Healthy Aging

Riverside Convalescents household plan shaping up

July 08, 2015

By Diana McFarland, News editor, Smithfield Times

Riverside Convalescent Center and Magnolia Manor in Smithfield are undergoing a transformation in nursing home care.

It's called the "household" model, and allows residents more choice and autonomy than the traditional style of care, said Mary Martha Stewart, director of culture change and clearpath with Riverside.

The two facilities, which are still open, are undergoing a $7 million renovation that will add a north and south wing to the existing Magnolia Manor building. Eventually, the existing convalescent center building will be torn down.

The new facility will include 34 private rooms for long and short-term care, as well as 12 additional assisted living units —or "households, along with the existing memory unit.

Construction is expected to be completed this fall, said Ruth Deibler, project manager for Riverside Health System.

The units, now called "households" are for private pay residents, as well as those on Medicare or insurance. As reported in The Smithfield Times last year, Medicaid patients in Riverside Convalescent Center are being placed in other facilities as the Smithfield center no longer accepts those patients.

The facility isn't expected to experience a fee change related to the renovation, said Stacey Knox, executive administrator of the Riverside Smithfield campus.

One feature of the new "household" model, which is currently in practice at Riverside's Heron Cove at Sanders in Gloucester, is that patients will have more control of day-to-day decisions, such as when they wake up, take their medication and when they have meals, if desired, Stewart said.

With the traditional model, patients are awakened and fed at the same time, despite personal preferences, Stewart said.

The new "household" concept "gives residents the feeling of home," she said, adding that residents can even have their favorite flavor of ice cream or salad dressing kept on hand in the "household" style kitchen.

Staff will be crosstrained in multiple areas to better facilitate more individualized schedules and regrouped into teams that will serve a smaller group of people. "Homemakers" will be employed to do the cooking and cleaning in the kitchen, although residents will have the opportunity to engage in cooking activities while supported by staff.

"This model is all about relationships," Stewart said.

In addition to the new "household" kitchen, the new facility will include two new courtyards, increased walking areas and a screened-in porch and spa on the north wing.
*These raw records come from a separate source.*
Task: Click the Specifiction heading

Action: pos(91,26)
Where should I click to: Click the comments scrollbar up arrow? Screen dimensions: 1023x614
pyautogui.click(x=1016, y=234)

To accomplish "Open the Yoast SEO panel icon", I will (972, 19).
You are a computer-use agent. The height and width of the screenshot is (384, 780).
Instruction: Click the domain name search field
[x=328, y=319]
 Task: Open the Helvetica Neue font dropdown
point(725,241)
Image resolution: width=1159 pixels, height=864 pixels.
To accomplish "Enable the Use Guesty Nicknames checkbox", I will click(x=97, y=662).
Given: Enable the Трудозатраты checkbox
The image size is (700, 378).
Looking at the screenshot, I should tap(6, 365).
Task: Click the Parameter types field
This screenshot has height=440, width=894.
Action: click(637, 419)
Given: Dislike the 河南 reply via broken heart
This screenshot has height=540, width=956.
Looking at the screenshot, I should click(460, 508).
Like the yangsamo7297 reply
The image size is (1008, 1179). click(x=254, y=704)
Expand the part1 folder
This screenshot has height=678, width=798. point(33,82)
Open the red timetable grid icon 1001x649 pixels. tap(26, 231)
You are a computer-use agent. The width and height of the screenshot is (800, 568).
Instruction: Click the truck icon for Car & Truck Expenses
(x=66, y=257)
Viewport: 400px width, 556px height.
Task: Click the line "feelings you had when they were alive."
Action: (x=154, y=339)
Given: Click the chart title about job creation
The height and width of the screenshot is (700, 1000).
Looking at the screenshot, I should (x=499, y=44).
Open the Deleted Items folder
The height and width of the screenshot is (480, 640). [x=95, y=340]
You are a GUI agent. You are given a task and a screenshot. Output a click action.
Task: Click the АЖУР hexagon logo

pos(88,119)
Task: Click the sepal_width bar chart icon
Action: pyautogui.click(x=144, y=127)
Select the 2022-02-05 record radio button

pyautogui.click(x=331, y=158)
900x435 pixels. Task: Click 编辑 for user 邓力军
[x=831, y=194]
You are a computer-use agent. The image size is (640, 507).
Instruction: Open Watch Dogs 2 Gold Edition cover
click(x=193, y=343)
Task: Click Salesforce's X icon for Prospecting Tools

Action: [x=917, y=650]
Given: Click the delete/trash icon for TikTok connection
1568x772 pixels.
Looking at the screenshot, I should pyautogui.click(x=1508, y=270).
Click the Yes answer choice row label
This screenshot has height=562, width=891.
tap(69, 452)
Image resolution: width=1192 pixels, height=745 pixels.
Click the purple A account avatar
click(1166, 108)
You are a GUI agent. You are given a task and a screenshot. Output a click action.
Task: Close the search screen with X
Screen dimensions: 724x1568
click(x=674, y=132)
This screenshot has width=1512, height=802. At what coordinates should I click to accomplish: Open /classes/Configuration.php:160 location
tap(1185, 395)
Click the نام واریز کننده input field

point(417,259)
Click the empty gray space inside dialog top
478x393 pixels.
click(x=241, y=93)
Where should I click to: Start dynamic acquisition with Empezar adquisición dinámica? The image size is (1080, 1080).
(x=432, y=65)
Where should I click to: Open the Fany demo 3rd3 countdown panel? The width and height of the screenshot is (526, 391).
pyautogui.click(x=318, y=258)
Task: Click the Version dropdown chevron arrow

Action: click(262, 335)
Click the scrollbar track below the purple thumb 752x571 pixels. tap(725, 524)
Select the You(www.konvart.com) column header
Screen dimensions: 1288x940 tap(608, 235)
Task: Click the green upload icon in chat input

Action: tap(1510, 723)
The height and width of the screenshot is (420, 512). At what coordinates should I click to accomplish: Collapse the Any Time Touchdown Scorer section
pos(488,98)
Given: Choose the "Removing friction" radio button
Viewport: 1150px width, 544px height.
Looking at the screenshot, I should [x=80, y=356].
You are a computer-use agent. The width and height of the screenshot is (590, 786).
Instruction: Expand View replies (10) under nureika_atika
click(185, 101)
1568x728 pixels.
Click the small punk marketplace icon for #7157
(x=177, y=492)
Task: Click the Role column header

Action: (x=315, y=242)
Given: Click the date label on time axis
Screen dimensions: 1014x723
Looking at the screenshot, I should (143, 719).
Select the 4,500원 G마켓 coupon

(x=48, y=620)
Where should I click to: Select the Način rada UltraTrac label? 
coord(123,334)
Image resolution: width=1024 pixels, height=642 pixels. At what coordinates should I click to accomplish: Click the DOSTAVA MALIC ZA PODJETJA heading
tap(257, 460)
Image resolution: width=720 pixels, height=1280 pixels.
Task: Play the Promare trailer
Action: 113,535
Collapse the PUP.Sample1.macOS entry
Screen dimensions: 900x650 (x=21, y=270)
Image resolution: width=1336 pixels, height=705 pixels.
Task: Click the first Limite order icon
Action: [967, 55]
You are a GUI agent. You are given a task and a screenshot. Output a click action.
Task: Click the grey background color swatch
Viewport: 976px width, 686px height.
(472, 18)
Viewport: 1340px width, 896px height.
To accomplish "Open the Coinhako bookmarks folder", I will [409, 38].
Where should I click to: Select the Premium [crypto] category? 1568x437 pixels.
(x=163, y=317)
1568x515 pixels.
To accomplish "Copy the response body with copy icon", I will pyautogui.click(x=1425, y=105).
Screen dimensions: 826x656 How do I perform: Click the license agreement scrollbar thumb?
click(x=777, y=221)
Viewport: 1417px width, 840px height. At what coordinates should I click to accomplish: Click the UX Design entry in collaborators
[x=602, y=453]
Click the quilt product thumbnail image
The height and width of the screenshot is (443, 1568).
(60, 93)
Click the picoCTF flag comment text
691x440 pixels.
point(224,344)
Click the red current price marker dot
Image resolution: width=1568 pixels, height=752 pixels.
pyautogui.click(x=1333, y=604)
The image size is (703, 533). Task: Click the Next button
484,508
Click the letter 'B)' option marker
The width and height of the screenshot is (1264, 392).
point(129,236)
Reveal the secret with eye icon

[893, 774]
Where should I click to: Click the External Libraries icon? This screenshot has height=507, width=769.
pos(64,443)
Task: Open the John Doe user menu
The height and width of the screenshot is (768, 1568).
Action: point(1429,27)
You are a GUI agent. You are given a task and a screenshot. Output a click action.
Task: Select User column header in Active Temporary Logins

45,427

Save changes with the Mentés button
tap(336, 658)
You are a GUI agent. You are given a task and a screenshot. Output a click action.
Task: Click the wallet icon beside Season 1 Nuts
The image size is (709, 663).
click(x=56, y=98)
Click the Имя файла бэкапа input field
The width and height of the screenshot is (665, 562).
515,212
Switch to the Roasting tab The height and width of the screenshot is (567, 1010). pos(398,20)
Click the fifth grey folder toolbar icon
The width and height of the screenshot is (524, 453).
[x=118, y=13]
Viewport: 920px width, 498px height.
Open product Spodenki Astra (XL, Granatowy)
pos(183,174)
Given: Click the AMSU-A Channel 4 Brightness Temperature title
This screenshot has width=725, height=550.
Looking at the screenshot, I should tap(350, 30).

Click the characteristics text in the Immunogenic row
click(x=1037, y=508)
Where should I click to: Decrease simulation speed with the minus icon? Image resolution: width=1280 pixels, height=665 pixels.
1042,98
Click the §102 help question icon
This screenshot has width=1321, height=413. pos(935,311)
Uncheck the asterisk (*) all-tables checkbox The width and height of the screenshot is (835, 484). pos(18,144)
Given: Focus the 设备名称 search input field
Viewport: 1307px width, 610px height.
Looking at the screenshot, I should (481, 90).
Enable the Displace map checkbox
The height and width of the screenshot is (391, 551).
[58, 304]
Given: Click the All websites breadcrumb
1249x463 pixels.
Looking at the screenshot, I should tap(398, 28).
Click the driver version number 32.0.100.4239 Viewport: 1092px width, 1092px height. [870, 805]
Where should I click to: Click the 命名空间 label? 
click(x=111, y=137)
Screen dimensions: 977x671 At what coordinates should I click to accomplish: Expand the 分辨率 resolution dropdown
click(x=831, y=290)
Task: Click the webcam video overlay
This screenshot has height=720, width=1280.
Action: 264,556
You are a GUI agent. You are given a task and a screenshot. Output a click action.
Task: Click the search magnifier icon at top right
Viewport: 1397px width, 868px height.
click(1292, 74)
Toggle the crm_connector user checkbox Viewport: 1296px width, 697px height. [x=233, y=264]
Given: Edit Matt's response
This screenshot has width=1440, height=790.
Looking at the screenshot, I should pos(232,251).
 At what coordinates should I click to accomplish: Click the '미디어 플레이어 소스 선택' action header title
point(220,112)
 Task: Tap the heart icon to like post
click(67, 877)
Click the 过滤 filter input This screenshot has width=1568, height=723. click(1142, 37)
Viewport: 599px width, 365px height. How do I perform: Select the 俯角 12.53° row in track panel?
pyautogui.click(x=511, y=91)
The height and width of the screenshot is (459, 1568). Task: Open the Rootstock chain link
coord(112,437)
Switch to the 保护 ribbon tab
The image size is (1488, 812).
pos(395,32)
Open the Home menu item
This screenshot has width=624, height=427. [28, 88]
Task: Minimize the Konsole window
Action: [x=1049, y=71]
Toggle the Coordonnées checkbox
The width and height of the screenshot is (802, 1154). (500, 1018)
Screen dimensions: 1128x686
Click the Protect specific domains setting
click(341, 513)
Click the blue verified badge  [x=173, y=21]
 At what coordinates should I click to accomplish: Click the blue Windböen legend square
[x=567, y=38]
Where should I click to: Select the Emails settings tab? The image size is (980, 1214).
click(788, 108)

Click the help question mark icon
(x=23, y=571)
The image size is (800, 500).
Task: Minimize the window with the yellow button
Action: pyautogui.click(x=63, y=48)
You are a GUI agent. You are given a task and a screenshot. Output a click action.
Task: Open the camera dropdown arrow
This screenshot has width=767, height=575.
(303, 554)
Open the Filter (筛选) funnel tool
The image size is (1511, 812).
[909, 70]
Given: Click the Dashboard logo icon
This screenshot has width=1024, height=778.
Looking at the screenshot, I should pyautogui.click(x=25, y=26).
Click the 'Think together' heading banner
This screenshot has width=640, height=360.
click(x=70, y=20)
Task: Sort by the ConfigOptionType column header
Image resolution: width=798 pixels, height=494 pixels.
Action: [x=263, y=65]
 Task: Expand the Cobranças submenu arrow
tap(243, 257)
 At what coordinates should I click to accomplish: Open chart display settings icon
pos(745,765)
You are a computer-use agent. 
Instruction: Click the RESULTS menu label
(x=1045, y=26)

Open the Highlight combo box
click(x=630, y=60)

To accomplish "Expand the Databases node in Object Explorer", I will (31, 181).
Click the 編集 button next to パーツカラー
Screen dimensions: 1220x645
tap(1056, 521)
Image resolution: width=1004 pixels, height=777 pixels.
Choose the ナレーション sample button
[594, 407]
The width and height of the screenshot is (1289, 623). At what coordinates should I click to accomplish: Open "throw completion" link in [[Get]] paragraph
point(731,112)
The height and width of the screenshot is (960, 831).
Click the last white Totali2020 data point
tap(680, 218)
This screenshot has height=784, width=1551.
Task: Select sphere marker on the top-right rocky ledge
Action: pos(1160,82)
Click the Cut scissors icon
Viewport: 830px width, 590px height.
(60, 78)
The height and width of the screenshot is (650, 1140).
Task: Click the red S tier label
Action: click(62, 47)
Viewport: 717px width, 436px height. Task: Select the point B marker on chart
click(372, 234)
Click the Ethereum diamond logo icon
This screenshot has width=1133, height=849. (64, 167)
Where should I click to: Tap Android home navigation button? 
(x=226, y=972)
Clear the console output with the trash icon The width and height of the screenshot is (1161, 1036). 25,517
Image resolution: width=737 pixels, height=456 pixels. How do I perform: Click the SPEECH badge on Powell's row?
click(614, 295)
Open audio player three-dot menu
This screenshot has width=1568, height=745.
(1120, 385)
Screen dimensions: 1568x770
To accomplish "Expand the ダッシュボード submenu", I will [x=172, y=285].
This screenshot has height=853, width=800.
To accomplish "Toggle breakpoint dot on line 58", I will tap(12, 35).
The facility will have a communal living area on the north and south wings and staff will be encouraged to eat with residents.

The new facility will also be quieter, with no overhead paging or alarms going off.

"It doesn't sound like a hospital," Stewart said.

Riverside plans to begin a marketing campaign in February to alert the community about the changes at Magnolia Manor and the convalescent center.

"We want to rebuild that trust with the community," said Caitlyn Worner, director of marketing with Riverside. "This is the future," said Worner of the new "household" model.

As for Medicaid patients, Worner said the government is stepping up more to serve those individuals, such as Commonwealth Coordinated Care.

Beginning last year, Virginians eligible for Medicare and Medicaid could enroll in the program, which uses three health care plans, as well as local in-home care companies to provide services, such as daily living support and preventative care in the home.

Many residents and family members were initially shocked and angry last year when Riverside announced it would no longer take Medicaid patients at the convalescent center.

Riverside cited an aging building that was more expensive to repair than replace, Virginia's refusal to expand Medicaid coverage and Smithfield's aging population as reasons for the change. Another trend nationwide is to reduce the number of nursing home beds.

Knox said many Medicaid residents have been placed in other facilities, but some remain. The staff is working with those individuals to find a new placement by the end of September, Knox said.

Knox anticipates a waiting list for long-term care patients once the new facility opens, as it is now near capacity.

"We want to remain invested in the Smithfield community," she said.